The countless layers of abstraction may be useful, but without them you are basically stumbling through your day and hoping everyone else can be smart enough to let you continue to not learn anything.

1 comments

> Yeah, you can always ship a shitty SaaS or plug libraries you don't understand into each other and still make a lot of money.

What you're failing to understand is that the SaaS or plug libraries are not shitty. They might even be better than anything someone who reads SICP like the bible can possibly put together. Why? Because they focus on the right level of detail and abstraction instead of wasting time and effort on irrelevant and useless details. And they deliver it far faster.

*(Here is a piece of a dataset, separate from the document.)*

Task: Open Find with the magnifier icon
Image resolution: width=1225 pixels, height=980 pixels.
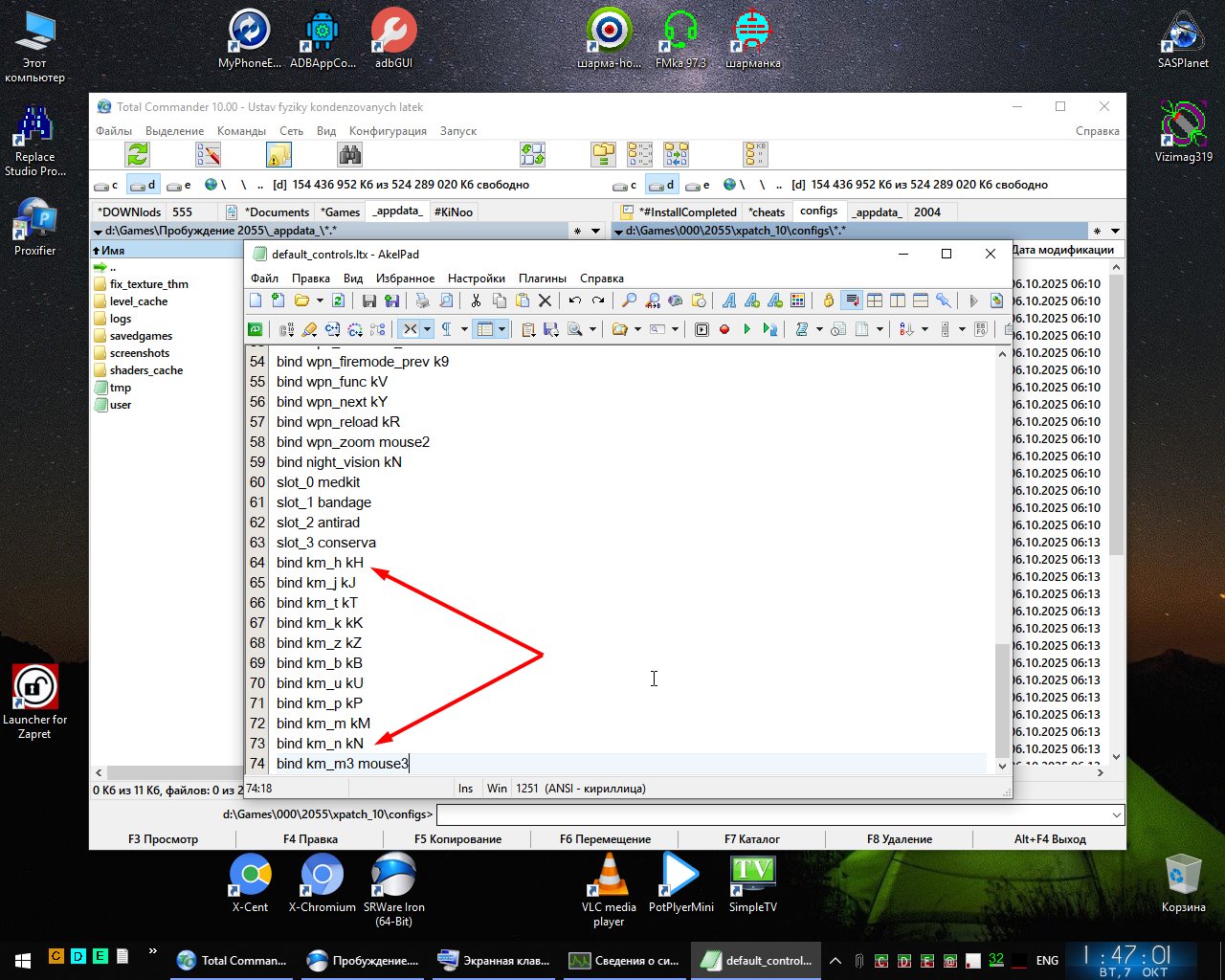Action: click(x=629, y=301)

I repeat: the StatsD daemon is written in Node.js. it's a >100MB Node.js application to receive, aggregate, and send UDP packages. The StatsD daemon is perhaps the most popular metrics sidecar out there, and no one cares it's not a 1MB C app.

> Statsd is like ~4000 lines of code, which is absolutely tiny; it's a trivial codebase.

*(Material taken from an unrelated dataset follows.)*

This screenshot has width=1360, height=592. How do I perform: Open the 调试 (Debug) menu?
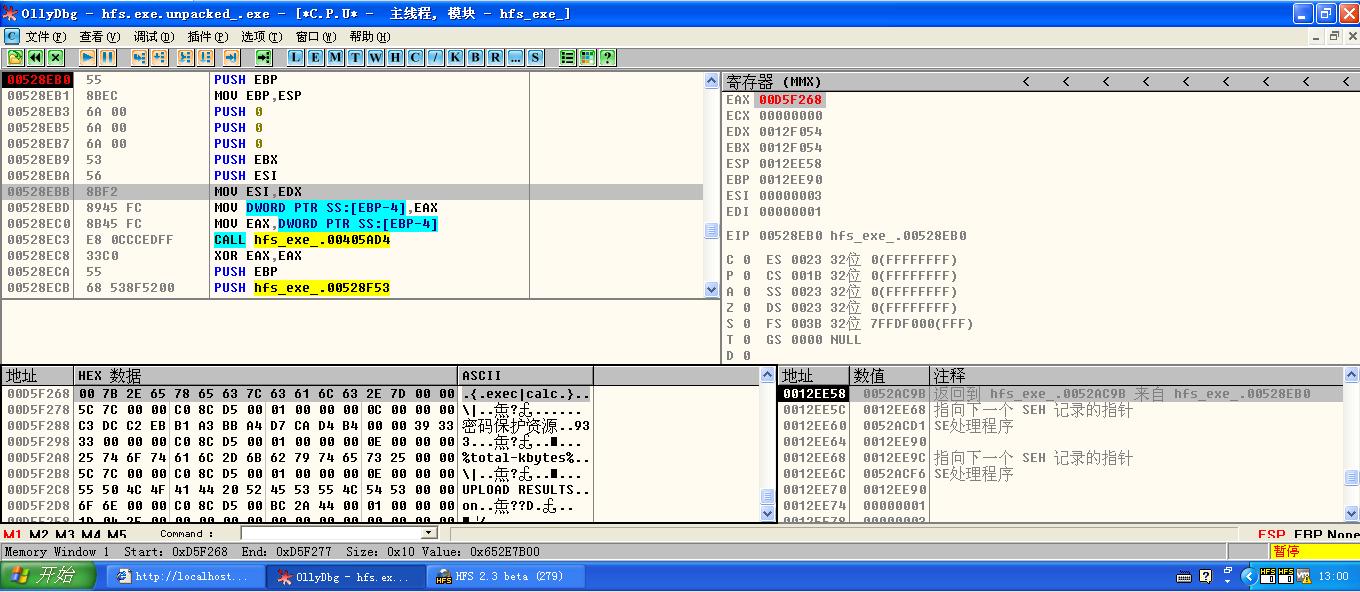(153, 37)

Don't you get the point? It's a Node.js app that took a few lines of code to out together to handle UDP packages. Writing the same thing in C would not be hard and it would be far more efficient, but it would be entirely pointless because slapping together a Node.js application performance wise is already good enough. What does this say about the cargo cult beliefs of SICP fundamentalists ?

> You can't write fast JavaScript if you don't know how arrays are represented in memory.

Sure you can. You just hear that arrays are faster and use those not bothering with any irrelevant low-level detail. And who exactly advocates using JavaScript for a UDP server and mention performance needs with a straight face?

> You can't optimize SQL queries if you don't know how a database works.

Don't you get the point? The point is that you don't need to waste your time bothering with performance tuning if your goal is designing a working system. Bothering about irrelevant details like that is a waste of time. Decades ago someone smart already stated that premature optimization was the root of all evil. The first rule of software optimization is "Don't". And here you are trying to argue that being bothered about low level details is relevant for the sake of optimization? Don't.

You don't realize that Scheme used a garbage collected high level language at a time when C would have been the norm. This is like having 40000 npm dependencies today, convenient and very practical.

The smart person was Knuth, who said 97% of the time, you shouldn't think about optimizations, but you shouldn't be complacent but look out for the 3%. This is the same Knuth who gives all his code examples in MIX, the assembly language he created for this purpose.

The problem is not one thing in particular, but composition of these things, which are getting more and more bloated, because no one applies the fat-reducer to them. I don't know what statsd does, but the point is, that when using it from another program, you suddenly have all that baggage of dependencies and insufficiencies as part of your program. This trend continues until things are horribly bloated. Best place to see this trend is modern websites, that merely show some static info, but require the viewer to download megabytes of JS bloat, and otherwise only show a white screen.

When composing fat, most of the result will be fat as well. Ultimately we do not gain much from our more powerful machines, because at the same time we make it so, that for the same functionality the have to process much more.

I didn't say there was anything wrong with statsd itself, just that it's not a particularly complex application. You can produce a working, useful (to some people) web application/website/whatever people call this shit nowadays but it will not be very fast if you don't optimize anything.

Slack is a web app that is incredibly slow, but still useful: yes, I can send people messages and it doesn't immediately crash, but it also takes up ~300mb of RAM on a fresh tab, which is completely absurd. I still use it because I have to but if it was optimized by people who had a clue what they were doing, it would be significantly faster, and use less memory.